(Text and item location listing)
-- begin --

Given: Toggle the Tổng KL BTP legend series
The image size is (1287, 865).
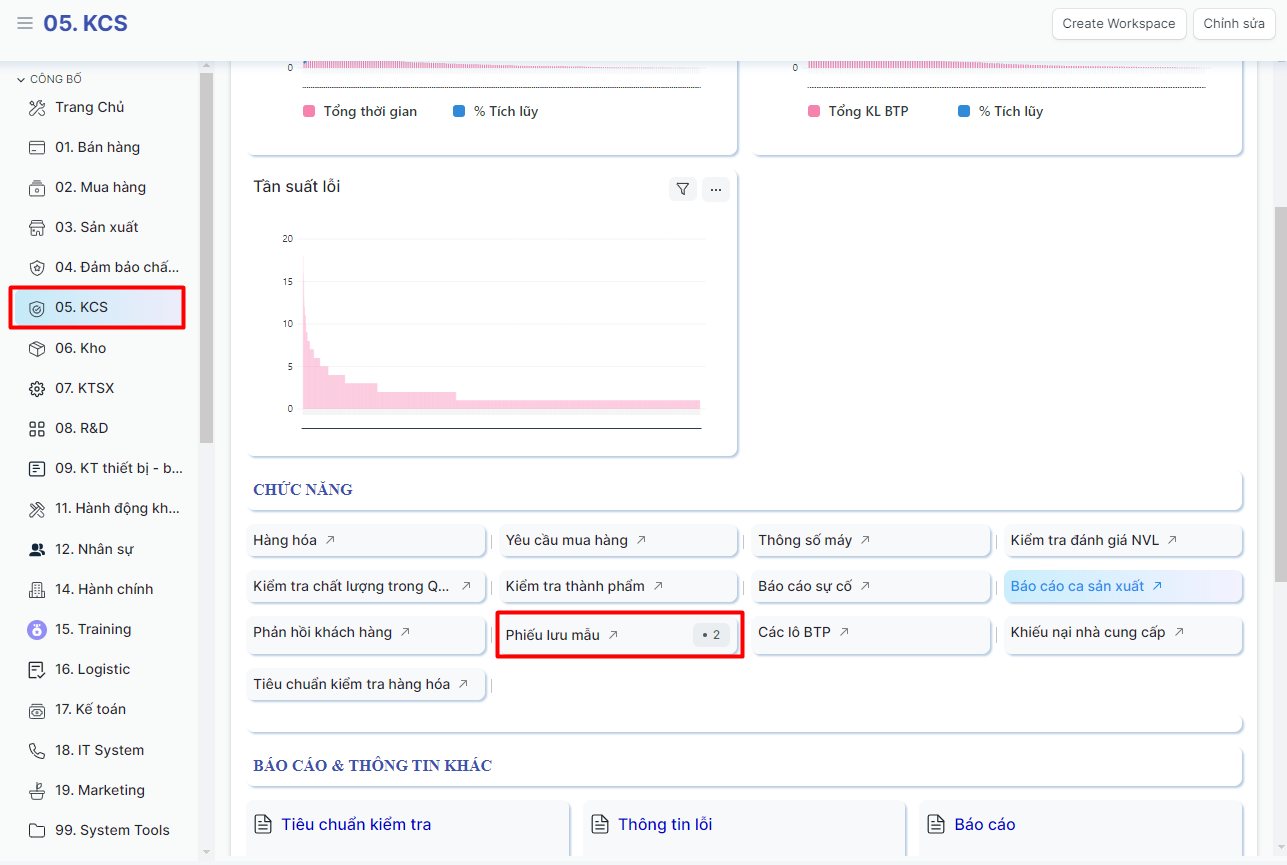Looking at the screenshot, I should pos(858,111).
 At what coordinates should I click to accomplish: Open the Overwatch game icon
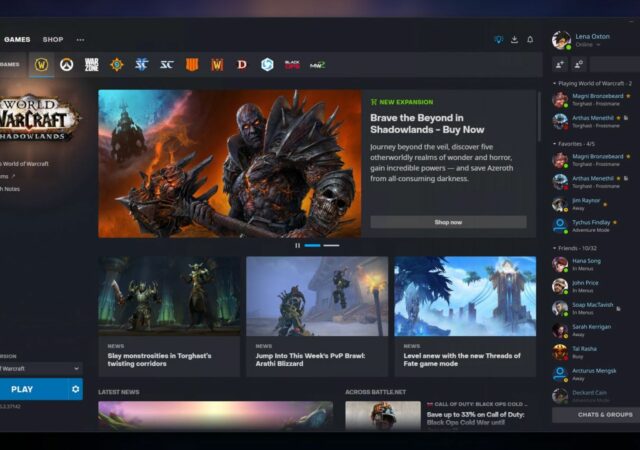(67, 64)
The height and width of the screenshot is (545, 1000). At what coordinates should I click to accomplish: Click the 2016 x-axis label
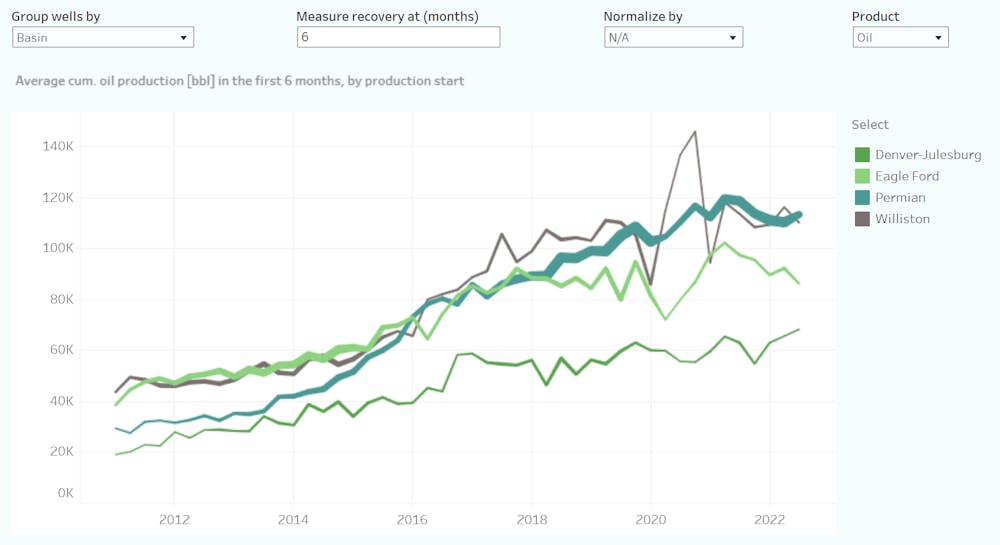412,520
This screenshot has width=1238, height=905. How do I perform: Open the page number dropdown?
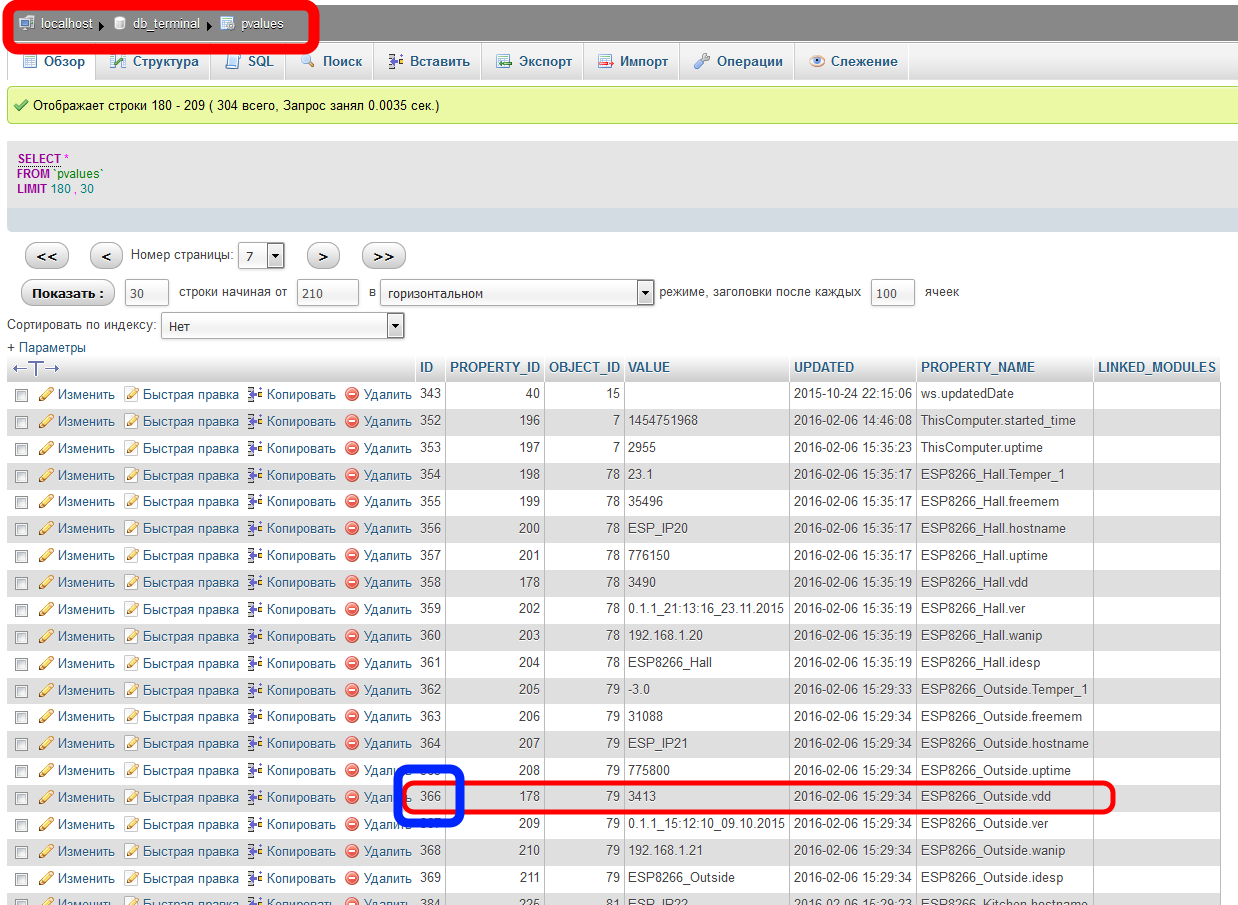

-- end --

§ Set task
Transcribe the listing exactly, from the line that contains "At what coordinates should I click to accomplish: Open" down to the end of the listing, and leave the pictures out.

§ The output
 At what coordinates should I click to accomplish: Open the Overwatch game icon
(67, 64)
The height and width of the screenshot is (545, 1000). At what coordinates should I click to accomplish: Click the 2016 x-axis label
412,520
This screenshot has width=1238, height=905. How do I perform: Open the page number dropdown?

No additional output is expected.